Selection:
CodePudding user response:
When you have N::f(t), the compiler will only find functions that are members of the namespace N and that have been declared prior to the point of use, so it won't find the overload that takes X.
When you have f(t), because the function call is unqualified, argument-dependent lookup occurs, and as a special rule, argument-dependent lookup of a dependent name within a template will also find functions in the associated namespaces that were declared before the point of instantiation (even if they were declared after the point of use). When T is the type X, which was declared in the global scope, the global namespace is an associated namespace, which means that argument-dependent lookup can find functions in the global namespace that were declared either before or after the point of use, as long as they were declared before the point of instantiation. The point of instantiation for g<X> is actually at the end of main (because the call to g<X> occurs inside main), which means that all three overloads of f can be found by argument-dependent lookup while instantiating g<X>.
This special lookup rule for argument-dependent lookup is necessary for template libraries to function. Consider for example std::sort, which is defined inside <algorithm> somewhere and (typically) included into your program near the beginning. You might need to sort an array of a user-defined type X, which has an overloaded operator<. Typically, the declaration of X and its operator< will be after the #include <algorithm> directive and therefore after the definition of std::sort. However, we still expect that when std::sort is called to sort Xs, it will be able to use the operator< for X even though the latter was declared after the former's definition.

Provided data:
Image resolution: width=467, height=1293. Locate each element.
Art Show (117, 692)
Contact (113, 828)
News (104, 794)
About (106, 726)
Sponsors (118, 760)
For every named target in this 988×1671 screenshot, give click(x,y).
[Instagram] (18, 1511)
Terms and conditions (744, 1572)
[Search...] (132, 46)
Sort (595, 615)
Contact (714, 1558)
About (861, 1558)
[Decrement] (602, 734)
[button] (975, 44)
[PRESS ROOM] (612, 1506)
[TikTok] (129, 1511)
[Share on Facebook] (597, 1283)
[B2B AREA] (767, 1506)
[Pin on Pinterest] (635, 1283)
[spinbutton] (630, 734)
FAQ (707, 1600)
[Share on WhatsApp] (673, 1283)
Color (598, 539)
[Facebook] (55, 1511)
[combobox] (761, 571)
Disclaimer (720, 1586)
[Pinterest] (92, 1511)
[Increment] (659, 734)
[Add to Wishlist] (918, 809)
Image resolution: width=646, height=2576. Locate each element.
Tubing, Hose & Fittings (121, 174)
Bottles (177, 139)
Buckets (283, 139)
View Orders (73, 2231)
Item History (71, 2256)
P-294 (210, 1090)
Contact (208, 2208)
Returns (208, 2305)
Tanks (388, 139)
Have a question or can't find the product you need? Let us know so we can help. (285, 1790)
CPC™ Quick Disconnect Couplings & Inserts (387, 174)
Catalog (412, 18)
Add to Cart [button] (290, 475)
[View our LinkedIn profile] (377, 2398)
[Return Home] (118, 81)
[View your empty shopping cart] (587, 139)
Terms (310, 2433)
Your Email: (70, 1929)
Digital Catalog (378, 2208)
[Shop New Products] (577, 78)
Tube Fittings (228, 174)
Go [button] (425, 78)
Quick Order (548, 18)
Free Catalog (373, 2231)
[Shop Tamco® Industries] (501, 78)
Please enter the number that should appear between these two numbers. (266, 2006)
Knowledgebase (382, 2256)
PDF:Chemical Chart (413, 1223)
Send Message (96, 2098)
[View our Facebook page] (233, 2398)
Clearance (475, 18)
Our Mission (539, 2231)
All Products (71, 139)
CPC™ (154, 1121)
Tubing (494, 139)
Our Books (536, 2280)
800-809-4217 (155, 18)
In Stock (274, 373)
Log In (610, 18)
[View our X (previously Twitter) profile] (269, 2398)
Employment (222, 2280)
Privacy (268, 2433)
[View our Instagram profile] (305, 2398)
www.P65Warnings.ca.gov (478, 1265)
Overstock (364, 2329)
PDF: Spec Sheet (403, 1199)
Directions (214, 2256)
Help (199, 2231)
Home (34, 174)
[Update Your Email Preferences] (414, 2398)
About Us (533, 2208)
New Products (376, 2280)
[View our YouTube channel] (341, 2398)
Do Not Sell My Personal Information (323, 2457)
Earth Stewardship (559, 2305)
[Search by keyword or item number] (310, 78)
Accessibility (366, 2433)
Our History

Exercise brief:
Pick up the explanation of argument-dependent lookup in C++ templates and continue it from its last sentence.

Task result:
CodePudding user response:
In the 1st case, X is declared in the global namespace, and ADL will find the void f( const X& x ) declared in the same namespace, i.e. the global namespace.
In the 2nd case, you qualified the invocation as N::f( t );, ADL won't take effect. Then void N::f( const X& x ) can't be found since it's declared after g.
If you move the definition of X into the namespace, then ADL could help you. E.g.
template < typename T > inline void g( const T& t ) {
f( t );
}
namespace N {
struct X {};
void f( const X& x ) { printf( "f( const X& ) called\n" ); }
}
int main() {
g( N::X{} );
}
Note that ADL doesn't work with built-in types, i.e. won't find void N::f( int x ) and void N::f( double x ) unless qualifying the invocation as N::f.